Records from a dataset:
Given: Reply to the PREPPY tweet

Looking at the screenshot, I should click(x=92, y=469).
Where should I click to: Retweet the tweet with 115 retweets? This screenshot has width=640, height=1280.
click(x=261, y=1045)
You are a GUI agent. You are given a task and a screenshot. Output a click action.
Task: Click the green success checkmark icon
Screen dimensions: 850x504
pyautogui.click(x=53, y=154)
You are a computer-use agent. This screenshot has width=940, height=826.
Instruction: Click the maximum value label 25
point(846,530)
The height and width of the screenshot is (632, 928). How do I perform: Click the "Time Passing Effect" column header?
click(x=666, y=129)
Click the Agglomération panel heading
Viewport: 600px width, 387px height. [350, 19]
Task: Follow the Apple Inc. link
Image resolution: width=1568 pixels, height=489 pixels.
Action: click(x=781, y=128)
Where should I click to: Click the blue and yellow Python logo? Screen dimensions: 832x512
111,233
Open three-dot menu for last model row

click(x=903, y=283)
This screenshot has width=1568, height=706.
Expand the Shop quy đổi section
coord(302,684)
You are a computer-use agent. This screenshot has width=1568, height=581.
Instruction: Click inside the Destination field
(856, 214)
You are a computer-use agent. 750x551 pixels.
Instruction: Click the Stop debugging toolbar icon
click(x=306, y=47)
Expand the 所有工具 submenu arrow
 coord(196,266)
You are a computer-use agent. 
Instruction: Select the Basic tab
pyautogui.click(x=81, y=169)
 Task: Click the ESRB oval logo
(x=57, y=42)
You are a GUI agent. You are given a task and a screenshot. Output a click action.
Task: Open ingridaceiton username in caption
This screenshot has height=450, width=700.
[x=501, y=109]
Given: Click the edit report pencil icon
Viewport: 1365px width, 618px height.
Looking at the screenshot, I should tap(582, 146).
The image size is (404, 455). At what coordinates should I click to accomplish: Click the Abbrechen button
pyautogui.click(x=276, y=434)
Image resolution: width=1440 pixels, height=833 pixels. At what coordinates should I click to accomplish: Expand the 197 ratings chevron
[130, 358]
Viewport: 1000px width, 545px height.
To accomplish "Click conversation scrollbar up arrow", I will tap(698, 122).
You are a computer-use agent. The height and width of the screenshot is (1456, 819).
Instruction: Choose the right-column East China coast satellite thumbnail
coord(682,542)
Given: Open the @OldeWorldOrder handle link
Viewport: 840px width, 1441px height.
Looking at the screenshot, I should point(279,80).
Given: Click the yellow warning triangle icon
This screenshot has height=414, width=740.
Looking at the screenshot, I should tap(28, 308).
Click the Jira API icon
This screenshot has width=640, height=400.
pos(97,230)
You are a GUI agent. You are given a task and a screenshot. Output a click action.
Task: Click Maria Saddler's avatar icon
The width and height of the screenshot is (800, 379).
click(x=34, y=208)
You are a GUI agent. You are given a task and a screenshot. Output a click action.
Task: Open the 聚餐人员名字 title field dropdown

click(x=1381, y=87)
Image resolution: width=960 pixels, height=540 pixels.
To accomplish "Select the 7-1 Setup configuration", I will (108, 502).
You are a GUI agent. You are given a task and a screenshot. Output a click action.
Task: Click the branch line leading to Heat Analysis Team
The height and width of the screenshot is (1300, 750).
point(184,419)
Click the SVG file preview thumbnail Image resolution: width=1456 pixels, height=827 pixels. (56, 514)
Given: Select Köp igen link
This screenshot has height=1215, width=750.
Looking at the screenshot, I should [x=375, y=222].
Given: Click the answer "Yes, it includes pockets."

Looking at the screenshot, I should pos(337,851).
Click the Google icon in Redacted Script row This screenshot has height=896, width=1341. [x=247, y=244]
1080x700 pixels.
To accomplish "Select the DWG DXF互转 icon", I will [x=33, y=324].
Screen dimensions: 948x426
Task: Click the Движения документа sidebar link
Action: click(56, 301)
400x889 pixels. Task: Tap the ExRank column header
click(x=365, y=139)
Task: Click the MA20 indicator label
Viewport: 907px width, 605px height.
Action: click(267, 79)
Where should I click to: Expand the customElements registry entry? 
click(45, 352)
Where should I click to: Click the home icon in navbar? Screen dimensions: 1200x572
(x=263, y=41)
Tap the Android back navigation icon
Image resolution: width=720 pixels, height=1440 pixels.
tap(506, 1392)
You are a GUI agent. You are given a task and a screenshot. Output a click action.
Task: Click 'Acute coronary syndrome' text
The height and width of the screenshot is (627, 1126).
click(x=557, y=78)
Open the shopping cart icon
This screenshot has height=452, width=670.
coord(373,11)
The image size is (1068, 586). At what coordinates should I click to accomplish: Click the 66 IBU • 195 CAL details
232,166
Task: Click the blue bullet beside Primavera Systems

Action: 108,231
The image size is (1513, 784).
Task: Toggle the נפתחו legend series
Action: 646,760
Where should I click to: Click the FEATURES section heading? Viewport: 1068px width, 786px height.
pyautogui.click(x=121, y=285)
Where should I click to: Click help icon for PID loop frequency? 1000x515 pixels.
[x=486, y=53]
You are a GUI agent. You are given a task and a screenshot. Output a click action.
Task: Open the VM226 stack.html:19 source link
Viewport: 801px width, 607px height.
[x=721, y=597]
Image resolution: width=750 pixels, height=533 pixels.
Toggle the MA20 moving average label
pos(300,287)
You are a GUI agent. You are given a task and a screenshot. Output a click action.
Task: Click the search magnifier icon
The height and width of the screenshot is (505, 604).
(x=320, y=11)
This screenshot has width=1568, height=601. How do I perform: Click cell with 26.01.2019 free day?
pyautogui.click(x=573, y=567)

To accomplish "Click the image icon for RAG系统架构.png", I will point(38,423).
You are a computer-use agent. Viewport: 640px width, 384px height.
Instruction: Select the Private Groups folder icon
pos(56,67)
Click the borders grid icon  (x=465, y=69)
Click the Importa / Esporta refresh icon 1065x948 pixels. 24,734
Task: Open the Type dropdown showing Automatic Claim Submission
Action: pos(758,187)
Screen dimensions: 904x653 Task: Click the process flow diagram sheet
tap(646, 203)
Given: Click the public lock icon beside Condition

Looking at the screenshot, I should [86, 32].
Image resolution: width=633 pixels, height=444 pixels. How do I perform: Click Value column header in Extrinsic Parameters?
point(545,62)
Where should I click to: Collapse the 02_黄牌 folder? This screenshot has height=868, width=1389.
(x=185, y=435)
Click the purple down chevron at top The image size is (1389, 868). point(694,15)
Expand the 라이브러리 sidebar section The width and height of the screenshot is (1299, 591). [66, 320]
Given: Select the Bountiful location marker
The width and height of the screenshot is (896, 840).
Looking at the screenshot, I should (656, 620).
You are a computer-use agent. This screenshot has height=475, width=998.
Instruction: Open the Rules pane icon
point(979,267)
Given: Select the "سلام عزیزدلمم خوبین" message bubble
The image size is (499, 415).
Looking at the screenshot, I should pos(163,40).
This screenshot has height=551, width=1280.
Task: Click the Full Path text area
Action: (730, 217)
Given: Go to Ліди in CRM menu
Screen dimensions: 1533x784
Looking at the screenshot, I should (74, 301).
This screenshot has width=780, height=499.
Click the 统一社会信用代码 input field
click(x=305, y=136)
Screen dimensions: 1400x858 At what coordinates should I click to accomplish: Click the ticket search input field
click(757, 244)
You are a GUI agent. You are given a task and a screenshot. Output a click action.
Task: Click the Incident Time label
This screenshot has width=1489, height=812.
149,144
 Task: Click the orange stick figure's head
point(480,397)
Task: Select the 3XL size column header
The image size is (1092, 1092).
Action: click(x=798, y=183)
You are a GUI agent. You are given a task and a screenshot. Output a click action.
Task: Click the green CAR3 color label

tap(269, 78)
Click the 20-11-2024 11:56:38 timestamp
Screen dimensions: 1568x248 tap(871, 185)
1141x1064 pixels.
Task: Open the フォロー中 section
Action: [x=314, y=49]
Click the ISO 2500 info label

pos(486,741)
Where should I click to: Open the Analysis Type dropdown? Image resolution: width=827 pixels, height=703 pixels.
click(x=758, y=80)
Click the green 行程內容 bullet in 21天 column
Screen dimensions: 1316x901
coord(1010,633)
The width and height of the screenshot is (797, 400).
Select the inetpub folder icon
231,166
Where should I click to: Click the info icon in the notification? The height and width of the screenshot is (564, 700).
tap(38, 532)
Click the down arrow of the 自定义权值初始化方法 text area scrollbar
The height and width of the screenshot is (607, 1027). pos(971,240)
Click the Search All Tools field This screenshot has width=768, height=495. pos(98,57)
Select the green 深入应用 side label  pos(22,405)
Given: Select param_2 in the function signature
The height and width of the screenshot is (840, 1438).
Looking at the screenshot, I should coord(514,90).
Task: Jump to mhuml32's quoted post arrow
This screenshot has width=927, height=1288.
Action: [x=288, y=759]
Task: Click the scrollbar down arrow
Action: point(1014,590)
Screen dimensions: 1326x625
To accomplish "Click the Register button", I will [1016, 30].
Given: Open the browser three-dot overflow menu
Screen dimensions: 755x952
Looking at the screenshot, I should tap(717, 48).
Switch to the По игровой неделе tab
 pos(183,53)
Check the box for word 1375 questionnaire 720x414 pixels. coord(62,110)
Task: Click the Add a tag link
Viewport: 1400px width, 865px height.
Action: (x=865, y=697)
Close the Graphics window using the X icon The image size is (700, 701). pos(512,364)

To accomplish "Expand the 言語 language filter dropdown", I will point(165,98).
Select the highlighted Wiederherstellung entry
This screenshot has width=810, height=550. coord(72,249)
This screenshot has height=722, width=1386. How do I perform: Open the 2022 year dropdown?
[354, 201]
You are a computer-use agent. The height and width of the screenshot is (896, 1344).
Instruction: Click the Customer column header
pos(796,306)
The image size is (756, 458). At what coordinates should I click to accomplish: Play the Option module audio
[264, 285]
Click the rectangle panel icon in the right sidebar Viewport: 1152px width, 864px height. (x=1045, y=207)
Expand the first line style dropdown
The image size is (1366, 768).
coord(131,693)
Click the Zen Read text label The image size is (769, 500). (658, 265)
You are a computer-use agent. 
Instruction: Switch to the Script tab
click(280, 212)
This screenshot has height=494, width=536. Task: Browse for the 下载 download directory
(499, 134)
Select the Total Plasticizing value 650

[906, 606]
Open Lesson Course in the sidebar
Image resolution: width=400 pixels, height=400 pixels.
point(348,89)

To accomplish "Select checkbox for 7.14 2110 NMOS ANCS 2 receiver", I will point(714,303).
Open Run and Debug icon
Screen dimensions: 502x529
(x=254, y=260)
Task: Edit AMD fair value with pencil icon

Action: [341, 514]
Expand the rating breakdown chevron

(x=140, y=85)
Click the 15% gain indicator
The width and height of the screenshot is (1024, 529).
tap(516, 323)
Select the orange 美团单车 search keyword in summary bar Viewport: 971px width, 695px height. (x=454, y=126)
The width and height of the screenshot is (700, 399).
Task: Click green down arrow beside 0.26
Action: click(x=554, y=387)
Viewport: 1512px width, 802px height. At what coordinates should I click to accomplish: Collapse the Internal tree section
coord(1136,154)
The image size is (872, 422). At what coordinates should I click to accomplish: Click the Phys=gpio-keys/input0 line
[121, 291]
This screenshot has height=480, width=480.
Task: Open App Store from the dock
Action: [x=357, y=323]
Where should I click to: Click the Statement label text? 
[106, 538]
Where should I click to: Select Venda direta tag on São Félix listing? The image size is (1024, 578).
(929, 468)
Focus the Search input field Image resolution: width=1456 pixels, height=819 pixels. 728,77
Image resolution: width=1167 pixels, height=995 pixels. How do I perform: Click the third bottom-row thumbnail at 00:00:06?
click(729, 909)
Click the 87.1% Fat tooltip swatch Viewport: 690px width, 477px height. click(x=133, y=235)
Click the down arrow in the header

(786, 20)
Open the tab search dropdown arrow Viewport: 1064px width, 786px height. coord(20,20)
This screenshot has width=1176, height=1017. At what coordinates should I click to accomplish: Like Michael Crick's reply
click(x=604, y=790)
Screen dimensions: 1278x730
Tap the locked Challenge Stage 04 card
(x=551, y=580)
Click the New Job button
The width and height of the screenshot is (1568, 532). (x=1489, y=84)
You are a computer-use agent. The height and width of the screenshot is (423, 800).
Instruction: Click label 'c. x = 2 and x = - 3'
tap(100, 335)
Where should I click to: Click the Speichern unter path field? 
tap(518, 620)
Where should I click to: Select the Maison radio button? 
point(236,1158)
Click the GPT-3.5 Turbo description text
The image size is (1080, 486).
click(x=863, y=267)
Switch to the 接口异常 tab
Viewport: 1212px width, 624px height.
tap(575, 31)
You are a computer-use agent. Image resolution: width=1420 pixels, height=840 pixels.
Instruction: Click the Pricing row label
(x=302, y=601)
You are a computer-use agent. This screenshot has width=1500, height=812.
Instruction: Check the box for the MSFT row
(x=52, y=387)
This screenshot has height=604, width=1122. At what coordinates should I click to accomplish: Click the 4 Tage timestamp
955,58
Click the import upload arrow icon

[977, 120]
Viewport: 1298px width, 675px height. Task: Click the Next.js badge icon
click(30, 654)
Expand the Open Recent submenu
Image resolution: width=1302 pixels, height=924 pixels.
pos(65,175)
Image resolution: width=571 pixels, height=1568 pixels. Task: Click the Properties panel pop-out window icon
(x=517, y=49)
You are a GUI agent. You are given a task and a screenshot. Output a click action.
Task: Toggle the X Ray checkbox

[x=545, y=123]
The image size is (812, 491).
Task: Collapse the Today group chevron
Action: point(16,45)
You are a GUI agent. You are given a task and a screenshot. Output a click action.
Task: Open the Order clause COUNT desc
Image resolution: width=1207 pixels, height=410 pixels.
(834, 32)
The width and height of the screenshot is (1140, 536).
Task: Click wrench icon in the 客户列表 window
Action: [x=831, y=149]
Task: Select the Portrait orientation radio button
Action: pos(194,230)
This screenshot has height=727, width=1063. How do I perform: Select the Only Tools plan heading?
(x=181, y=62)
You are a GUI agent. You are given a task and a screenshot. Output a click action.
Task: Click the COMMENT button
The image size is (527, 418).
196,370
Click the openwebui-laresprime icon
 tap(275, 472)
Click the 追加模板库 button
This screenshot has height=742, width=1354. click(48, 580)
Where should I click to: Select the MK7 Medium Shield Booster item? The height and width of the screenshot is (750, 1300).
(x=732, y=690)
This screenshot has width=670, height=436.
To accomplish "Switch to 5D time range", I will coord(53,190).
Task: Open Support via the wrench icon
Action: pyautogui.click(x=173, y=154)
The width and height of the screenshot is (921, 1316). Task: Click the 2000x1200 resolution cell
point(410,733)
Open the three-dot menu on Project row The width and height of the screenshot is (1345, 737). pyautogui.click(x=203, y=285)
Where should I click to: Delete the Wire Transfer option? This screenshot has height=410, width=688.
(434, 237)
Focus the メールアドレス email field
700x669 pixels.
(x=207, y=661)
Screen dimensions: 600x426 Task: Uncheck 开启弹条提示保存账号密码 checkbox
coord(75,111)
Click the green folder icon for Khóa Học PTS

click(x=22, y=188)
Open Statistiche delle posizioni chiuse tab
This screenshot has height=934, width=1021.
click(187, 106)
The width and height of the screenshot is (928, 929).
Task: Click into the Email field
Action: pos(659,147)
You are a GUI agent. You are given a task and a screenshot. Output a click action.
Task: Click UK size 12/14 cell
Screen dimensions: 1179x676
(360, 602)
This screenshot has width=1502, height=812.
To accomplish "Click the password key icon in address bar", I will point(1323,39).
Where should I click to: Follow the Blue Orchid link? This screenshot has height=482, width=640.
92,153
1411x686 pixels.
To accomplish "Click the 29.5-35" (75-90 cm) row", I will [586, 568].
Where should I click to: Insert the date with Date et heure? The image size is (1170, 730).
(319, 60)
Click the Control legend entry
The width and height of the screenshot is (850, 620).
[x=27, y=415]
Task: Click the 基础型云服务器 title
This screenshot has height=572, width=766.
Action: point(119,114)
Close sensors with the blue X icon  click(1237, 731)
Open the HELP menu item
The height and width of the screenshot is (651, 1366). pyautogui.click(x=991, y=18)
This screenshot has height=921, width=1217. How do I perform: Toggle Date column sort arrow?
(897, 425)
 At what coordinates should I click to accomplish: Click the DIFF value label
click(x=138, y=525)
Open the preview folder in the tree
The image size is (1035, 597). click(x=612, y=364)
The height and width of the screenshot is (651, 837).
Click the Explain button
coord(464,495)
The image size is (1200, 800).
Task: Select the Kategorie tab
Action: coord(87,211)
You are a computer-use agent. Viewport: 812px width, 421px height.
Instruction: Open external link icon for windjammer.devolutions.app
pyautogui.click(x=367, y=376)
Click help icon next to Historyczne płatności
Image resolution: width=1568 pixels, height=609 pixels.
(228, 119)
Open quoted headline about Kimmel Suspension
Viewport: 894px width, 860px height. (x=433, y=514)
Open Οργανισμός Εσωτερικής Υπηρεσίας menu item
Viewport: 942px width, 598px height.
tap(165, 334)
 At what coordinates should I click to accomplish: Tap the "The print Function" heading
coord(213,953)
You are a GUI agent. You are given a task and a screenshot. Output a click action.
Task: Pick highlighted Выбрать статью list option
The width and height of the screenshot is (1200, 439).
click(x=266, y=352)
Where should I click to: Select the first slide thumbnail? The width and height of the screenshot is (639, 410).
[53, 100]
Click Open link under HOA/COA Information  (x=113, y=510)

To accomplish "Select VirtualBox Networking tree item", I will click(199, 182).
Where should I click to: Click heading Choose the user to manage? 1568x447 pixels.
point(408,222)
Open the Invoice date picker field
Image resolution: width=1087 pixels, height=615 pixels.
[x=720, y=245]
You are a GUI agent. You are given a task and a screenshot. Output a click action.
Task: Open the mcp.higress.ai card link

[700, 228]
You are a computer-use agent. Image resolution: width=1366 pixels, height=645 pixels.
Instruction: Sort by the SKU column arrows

» Problem description
Copy out the lines above word for word, stopping after the line containing "You are a computer-use agent. 750x551 pixels.".

» Task solution
Given: Reply to the PREPPY tweet

Looking at the screenshot, I should click(x=92, y=469).
Where should I click to: Retweet the tweet with 115 retweets? This screenshot has width=640, height=1280.
click(x=261, y=1045)
You are a GUI agent. You are given a task and a screenshot. Output a click action.
Task: Click the green success checkmark icon
Screen dimensions: 850x504
pyautogui.click(x=53, y=154)
You are a computer-use agent. This screenshot has width=940, height=826.
Instruction: Click the maximum value label 25
point(846,530)
The height and width of the screenshot is (632, 928). How do I perform: Click the "Time Passing Effect" column header?
click(x=666, y=129)
Click the Agglomération panel heading
Viewport: 600px width, 387px height. [350, 19]
Task: Follow the Apple Inc. link
Image resolution: width=1568 pixels, height=489 pixels.
Action: click(x=781, y=128)
Where should I click to: Click the blue and yellow Python logo? Screen dimensions: 832x512
111,233
Open three-dot menu for last model row

click(x=903, y=283)
This screenshot has width=1568, height=706.
Expand the Shop quy đổi section
coord(302,684)
You are a computer-use agent. This screenshot has width=1568, height=581.
Instruction: Click inside the Destination field
(856, 214)
You are a computer-use agent. 750x551 pixels.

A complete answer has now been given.